Call once at module load; fail fast on missing/invalid config.

Discriminated union

typescript
const Event = z.discriminatedUnion("type", [
  z.object({ type: z.literal("click"), x: z.number(), y: z.number() }),
  z.object({ type: z.literal("scroll"), delta: z.number() }),
  z.object({ type: z.literal("key"), key: z.string() }),
]);

type Event = z.infer<typeof Event>;

function handle(e: Event) {
  if (e.type === "click") {
    console.log(e.x, e.y);   // TS knows x and y exist
  }
}

Faster than a plain union — Zod uses the discriminator to pick the branch in O(1) rather than trying each.

Recursive schemas with z.lazy

typescript
type Category = { name: string; children: Category[] };

const Category: z.ZodType<Category> = z.lazy(() =>
  z.object({
    name: z.string(),
    children: z.array(Category),
  })
);

The annotation breaks the type-cycle so TS doesn't infer any.

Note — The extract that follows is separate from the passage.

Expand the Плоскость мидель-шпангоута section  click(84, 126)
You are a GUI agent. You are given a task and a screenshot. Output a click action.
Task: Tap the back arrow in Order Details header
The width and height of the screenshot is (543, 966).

Transform + refine pipeline

typescript
const ISODate = z.string()
  .regex(/^\d{4}-\d{2}-\d{2}/)
  .transform((s) => new Date(s))
  .refine((d) => !isNaN(d.getTime()), { message: "Invalid date" });

const result = ISODate.parse("2026-05-31");   // Date object

Order matters: validations run left-to-right, transforms feed the next link.

Branded types for ID safety

typescript
const UserId = z.string().uuid().brand<"UserId">();
const PostId = z.string().uuid().brand<"PostId">();

type UserId = z.infer<typeof UserId>;   // string & z.BRAND<"UserId">

function getUser(id: UserId) { /* ... */ }

const id = UserId.parse(input);
getUser(id);                            // OK
getUser("raw-string" as any);           // TS error — not branded

Production deployment

Zod is a runtime dep; it ships with your app. The deployment concerns are bundle size and error-message hygiene.

Bundle size on the browser

  • Full Zod (zod) — ~10 KB gzipped minimum, even for a z.string() schema.
  • zod/mini (v4) — ~3-4 KB gzipped, ~50% smaller. Same validation surface; methods become standalone functions.
typescript
// zod/mini — functional form
import { z, parse, safeParse } from "zod/mini";

const Schema = z.object({ name: z.string() });
const result = parse(Schema, input);          // not Schema.parse(input)

The mini build is preferred for client bundles where every KB matters; the full build is fine for server / edge / Node where ~10 KB is noise.

Sanitise error responses

ZodError.issues contains the raw paths and codes — fine internally, but exposing on a public API leaks schema structure. Format with zod-validation-error:

typescript
import { fromZodError } from "zod-validation-error";

const result = Schema.safeParse(input);
if (!result.success) {
  return Response.json({ error: fromZodError(result.error).message }, { status: 400 });
}

Output: "Validation error: email: Invalid email; age: Number must be greater than 12".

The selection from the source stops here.